Your People Shall Be My People

Let us take a little time to open a book in the Bible named Ruth.

 Although only four chapters long, the book of Ruth contains a story crucial to understanding our position as Gentile believers and our relation to the God of Abraham, Isaac, and Jacob.

 This recount happened about 1000 BC and occurred in Bethlehem and then Moab.

The people involved in this part are Naomi, her husband Elimelech, and their sons Mahlon and Kilion.  Later, we are introduced to

Ruth and Orpah.  To Ruth, this book is named.

There is a famine in the village of Bethlehem in the land of Judah, where they live. To find food, Elimelech moves his family to the foreign land of Moab, where food is available. The people of Moab do not worship the God of Abraham, Isaac, and Jacob. They worship their own gods. The sons of Elimelech and Naomi take wives from local Moab women. The wives were named Ruth and Orpah.

 Over some time, tragedy hits the family in Moab. The father dies, and the two sons die. This leaves three widows: the mother, Naomi, Ruth, and Orpah. 

 Naomi hears that the famine in Bethlehem has ended and determines she will return to her people and her family. But she is concerned about taking her daughters-in-law away from their people to a foreign land. It would be hard on Orpha and Ruth because it would separate them from their friends, family, and gods. 

 Naomi tells the widows that they should remain in Moab. Orpha agrees with Naomi and decides to stay in Moab. On the other hand, Ruth chooses to return with her mother-in-law, Naomi, to Bethlehem.  Ruth tells Naomi that she will go with her to Bethlehem. Her words are recorded in Ruth Chapter 2, verses 16 and 17.

16 Ruth replied,

“Do not plead with me to abandon you,
    to turn back from following you.
For where you go, I will go,
    and where you stay, I will stay.
Your people will be my people,
    and your God my God.
17 Where you die, I will die,
    and there I will be buried.
May Adonai deal with me, and worse,
    if anything but death comes between me and you!”

 Ruth turns from her old pagan ways and binds herself to a new people and their God.

How does this story apply to us today?

 As Ruth, we must choose who will be our God.   We can follow the God of Abraham, Isaac, and Jacob. Or we can choose to remain in the spiritual land of the dead.

 If we follow the God of Abraham, Isaac, and Jacob, God will graft us in as new branches to the ancient tree to which our elder Jewish brothers are attached. By accepting the sacrifice of Yeshua on the cross for our sins, we, both Jews and Gentiles, have become the “New Creation” Paul speaks of in 2 Corinthians 5:17.

 Therefore, if anyone is in Messiah, he is a new creation.
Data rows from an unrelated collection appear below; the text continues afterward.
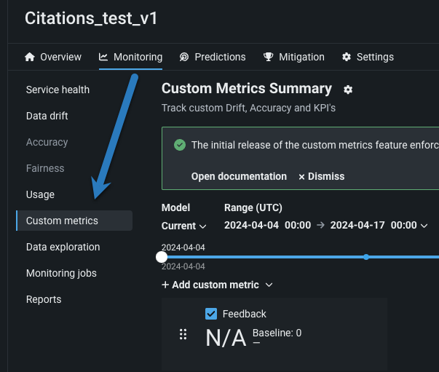Screen dimensions: 439x372
Task: Click the Open documentation link
Action: 239,176
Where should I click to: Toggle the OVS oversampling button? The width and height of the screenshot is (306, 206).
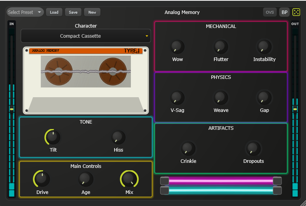(270, 12)
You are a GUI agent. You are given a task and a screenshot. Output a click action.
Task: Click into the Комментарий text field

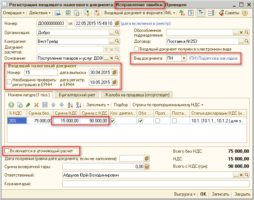[154, 184]
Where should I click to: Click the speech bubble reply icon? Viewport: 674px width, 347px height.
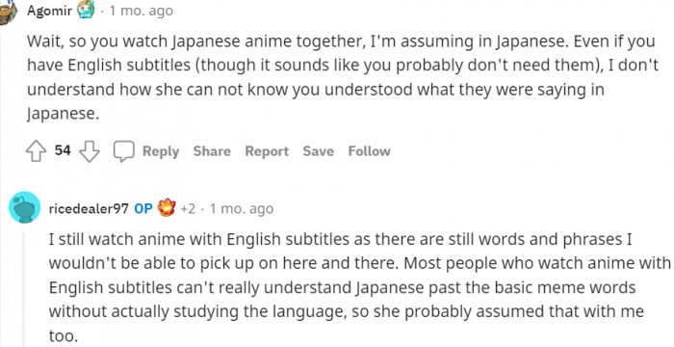tap(124, 151)
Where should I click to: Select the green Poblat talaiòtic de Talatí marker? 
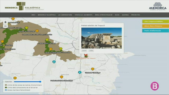click(x=47, y=40)
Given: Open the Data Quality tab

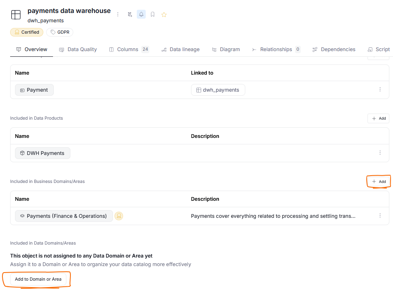Looking at the screenshot, I should click(x=78, y=49).
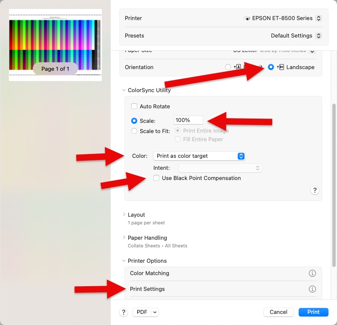The image size is (337, 325).
Task: Enable Use Black Point Compensation
Action: click(x=156, y=178)
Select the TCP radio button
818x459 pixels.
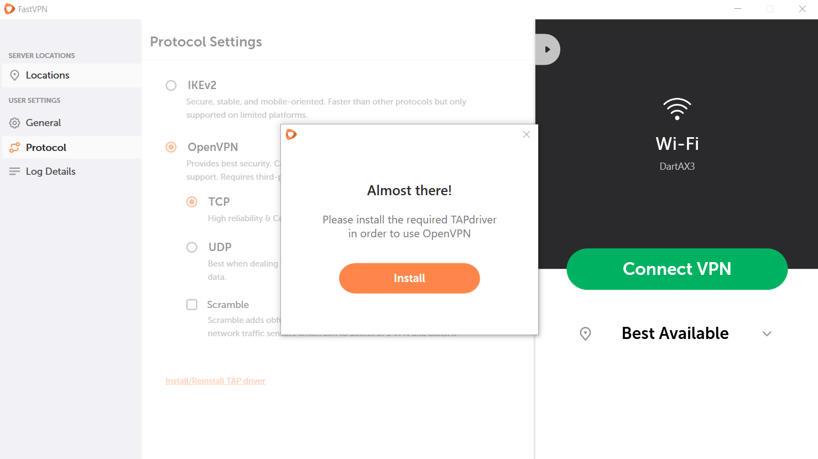click(x=192, y=202)
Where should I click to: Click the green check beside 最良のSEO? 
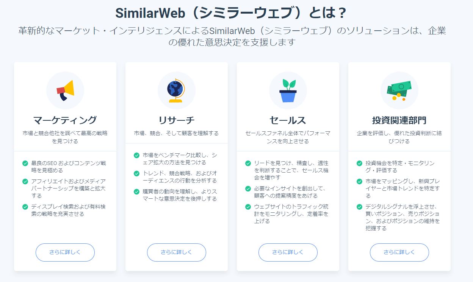click(25, 164)
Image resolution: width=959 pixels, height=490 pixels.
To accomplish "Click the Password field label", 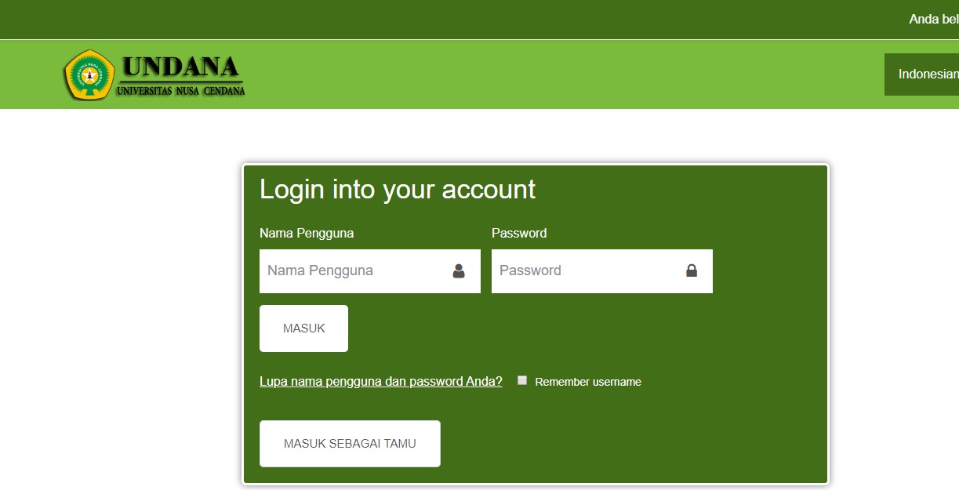I will click(x=519, y=233).
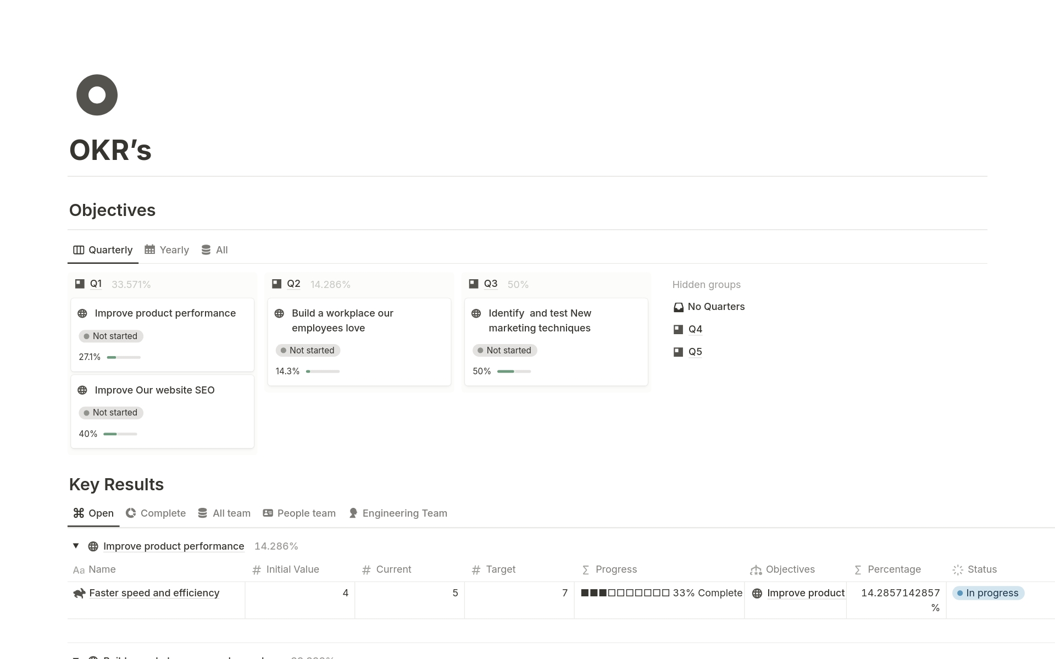Image resolution: width=1055 pixels, height=659 pixels.
Task: Open the Improve product objective relation link
Action: click(x=805, y=593)
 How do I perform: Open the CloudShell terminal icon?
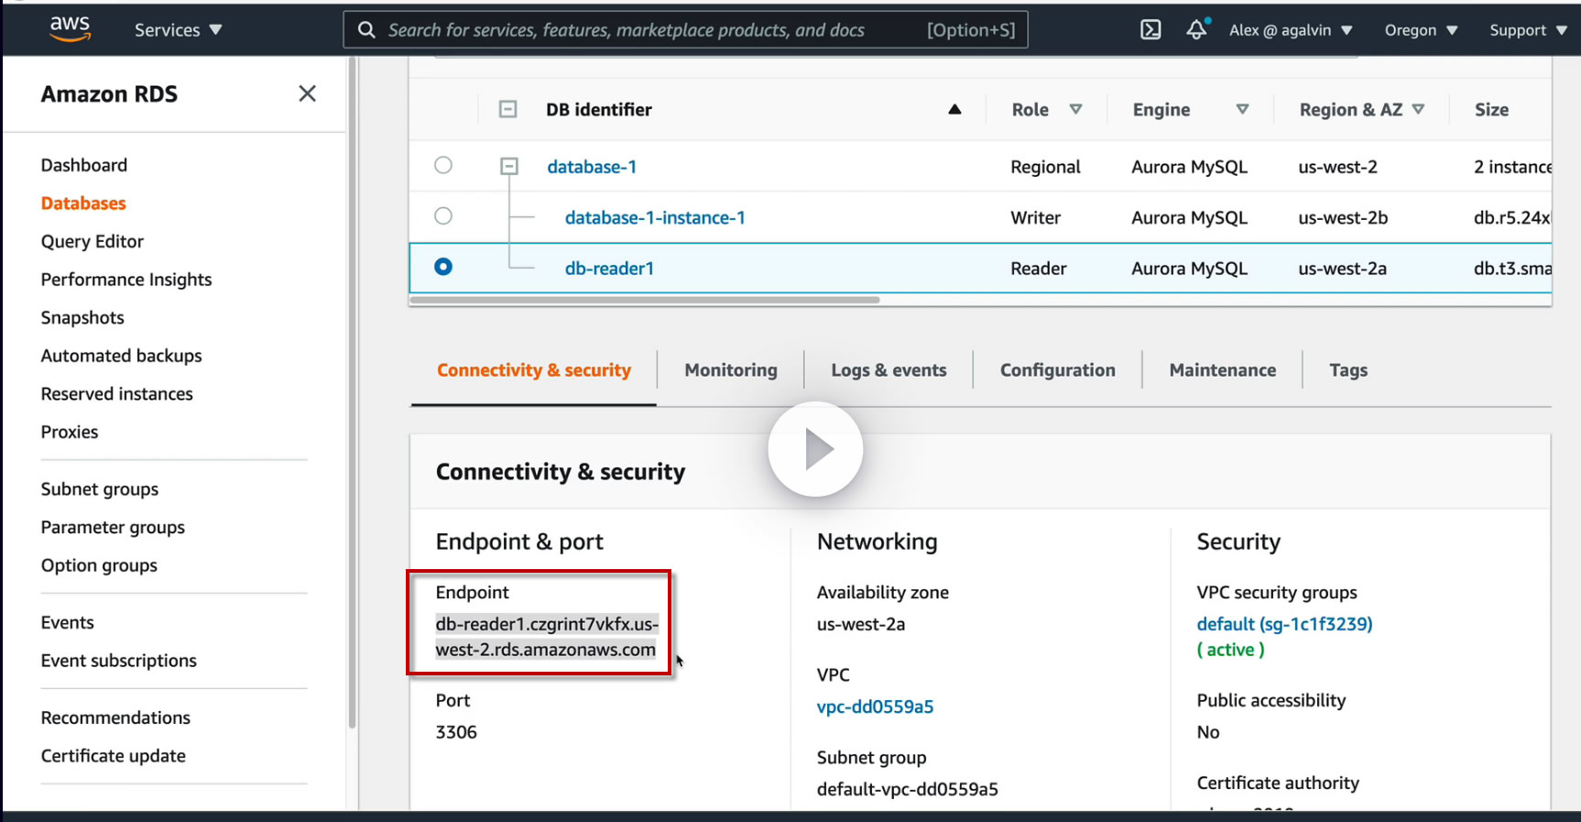click(x=1150, y=29)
The old things have passed away; behold, all things have become new.

 Those ancient tree roots will nourish us and give us strength.  That tree will define our new family, which will be made up of Jews and Gentiles. We have become the one body, consisting of Jew and Gentile, as Paul described in Ephesians 2:14. 

 For He is our shalom, the One who made the two into one and broke down the middle wall of separation. 

 Choose today that you will follow the God of Abraham, Isaac, and Jacob. Join with the Jews who have also declared Yeshua as the Messiah. You will become part of that one new man.